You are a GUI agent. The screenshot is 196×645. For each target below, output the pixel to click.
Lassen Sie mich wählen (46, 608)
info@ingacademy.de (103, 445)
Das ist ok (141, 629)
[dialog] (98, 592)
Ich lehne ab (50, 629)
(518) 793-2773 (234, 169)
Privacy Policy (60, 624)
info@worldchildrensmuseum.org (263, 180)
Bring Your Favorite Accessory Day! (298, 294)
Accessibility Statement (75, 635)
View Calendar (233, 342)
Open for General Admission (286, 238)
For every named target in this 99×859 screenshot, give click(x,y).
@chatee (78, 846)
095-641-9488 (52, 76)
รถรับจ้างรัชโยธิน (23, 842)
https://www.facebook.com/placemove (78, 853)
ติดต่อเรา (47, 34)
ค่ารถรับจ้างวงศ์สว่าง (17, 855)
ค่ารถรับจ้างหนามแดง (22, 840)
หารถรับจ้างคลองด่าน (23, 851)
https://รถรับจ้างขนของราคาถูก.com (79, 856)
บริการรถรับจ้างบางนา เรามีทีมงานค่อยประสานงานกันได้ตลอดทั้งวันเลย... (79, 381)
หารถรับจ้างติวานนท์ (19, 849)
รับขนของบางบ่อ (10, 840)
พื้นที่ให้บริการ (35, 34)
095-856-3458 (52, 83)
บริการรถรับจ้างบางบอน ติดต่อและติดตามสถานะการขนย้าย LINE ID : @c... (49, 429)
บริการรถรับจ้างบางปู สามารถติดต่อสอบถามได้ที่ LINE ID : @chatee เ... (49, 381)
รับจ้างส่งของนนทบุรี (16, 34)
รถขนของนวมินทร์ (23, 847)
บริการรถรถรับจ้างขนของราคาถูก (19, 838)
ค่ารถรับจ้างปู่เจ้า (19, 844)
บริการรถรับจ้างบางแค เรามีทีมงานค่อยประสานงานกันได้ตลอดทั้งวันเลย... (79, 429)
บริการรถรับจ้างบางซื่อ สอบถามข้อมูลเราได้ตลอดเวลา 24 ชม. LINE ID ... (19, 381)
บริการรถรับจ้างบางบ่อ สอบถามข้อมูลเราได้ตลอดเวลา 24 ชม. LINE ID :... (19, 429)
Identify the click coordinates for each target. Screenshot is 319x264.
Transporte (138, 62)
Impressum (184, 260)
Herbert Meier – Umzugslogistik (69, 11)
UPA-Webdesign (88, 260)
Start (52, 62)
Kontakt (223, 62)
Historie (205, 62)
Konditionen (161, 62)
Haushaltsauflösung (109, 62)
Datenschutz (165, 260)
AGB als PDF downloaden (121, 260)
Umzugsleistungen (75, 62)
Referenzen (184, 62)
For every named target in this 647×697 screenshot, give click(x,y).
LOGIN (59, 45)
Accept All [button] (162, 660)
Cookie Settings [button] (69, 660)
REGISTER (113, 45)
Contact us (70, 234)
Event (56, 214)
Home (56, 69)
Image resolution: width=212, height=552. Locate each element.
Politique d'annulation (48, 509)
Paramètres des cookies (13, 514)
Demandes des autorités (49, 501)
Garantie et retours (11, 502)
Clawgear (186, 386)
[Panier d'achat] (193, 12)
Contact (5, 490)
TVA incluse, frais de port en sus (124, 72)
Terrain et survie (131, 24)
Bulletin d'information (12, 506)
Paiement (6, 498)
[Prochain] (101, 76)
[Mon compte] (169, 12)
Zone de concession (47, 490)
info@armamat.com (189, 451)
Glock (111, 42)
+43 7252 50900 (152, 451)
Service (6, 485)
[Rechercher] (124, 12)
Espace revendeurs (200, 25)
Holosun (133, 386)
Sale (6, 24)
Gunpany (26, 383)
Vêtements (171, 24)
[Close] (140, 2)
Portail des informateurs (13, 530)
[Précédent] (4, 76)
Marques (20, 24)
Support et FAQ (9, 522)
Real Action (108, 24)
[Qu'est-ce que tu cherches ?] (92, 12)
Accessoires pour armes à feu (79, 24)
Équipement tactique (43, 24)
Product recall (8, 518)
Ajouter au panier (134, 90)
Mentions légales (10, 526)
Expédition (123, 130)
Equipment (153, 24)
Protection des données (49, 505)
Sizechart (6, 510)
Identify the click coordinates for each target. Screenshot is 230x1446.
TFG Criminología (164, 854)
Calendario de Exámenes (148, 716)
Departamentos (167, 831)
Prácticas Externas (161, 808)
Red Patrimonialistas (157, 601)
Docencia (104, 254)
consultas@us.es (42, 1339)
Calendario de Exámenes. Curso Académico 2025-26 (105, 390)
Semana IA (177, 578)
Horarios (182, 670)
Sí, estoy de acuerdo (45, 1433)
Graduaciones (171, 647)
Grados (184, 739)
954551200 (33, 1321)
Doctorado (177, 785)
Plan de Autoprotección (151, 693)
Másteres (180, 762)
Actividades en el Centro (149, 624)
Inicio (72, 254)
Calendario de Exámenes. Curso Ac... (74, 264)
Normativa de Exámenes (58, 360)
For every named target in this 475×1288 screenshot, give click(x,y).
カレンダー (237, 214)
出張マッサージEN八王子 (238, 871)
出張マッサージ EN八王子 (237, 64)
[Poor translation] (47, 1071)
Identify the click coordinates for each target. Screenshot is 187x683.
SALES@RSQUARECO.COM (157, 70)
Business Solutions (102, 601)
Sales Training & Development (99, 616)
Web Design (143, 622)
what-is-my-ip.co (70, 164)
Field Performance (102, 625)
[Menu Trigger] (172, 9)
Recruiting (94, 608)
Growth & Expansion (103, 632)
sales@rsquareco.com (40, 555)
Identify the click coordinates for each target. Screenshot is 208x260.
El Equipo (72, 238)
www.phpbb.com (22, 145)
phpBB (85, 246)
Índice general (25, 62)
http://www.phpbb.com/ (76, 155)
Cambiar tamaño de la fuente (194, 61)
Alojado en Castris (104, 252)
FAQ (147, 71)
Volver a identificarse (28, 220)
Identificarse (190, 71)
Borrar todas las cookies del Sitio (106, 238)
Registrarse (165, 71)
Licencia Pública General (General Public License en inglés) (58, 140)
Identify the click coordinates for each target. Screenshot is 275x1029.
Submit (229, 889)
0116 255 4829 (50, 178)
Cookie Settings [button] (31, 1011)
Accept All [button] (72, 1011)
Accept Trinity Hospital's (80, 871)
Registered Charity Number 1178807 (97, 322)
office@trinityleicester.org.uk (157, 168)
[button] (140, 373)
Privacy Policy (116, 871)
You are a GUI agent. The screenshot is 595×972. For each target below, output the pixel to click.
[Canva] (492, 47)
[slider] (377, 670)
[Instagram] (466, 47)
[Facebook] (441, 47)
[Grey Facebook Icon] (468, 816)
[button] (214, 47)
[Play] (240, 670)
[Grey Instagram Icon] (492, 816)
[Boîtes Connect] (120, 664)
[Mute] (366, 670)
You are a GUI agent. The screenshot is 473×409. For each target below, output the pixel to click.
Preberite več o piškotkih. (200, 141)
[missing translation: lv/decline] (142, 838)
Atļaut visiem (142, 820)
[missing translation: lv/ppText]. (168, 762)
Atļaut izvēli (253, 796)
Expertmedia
▬▬▬▬▬▬▬▬▬▬
> What is needed: Rewrite the stretch from the start of the data through the line containing "ติดต่อเรา (47, 34)", with "View Calendar" changed to "See Calendar" and everything else left as it is.

> Exercise answer:
You are a GUI agent. The screenshot is 196×645. For each target below, output the pixel to click.
Lassen Sie mich wählen (46, 608)
info@ingacademy.de (103, 445)
Das ist ok (141, 629)
[dialog] (98, 592)
Ich lehne ab (50, 629)
(518) 793-2773 (234, 169)
Privacy Policy (60, 624)
info@worldchildrensmuseum.org (263, 180)
Bring Your Favorite Accessory Day! (298, 294)
Accessibility Statement (75, 635)
See Calendar (233, 342)
Open for General Admission (286, 238)
For every named target in this 99×859 screenshot, give click(x,y).
@chatee (78, 846)
095-641-9488 (52, 76)
รถรับจ้างรัชโยธิน (23, 842)
https://www.facebook.com/placemove (78, 853)
ติดต่อเรา (47, 34)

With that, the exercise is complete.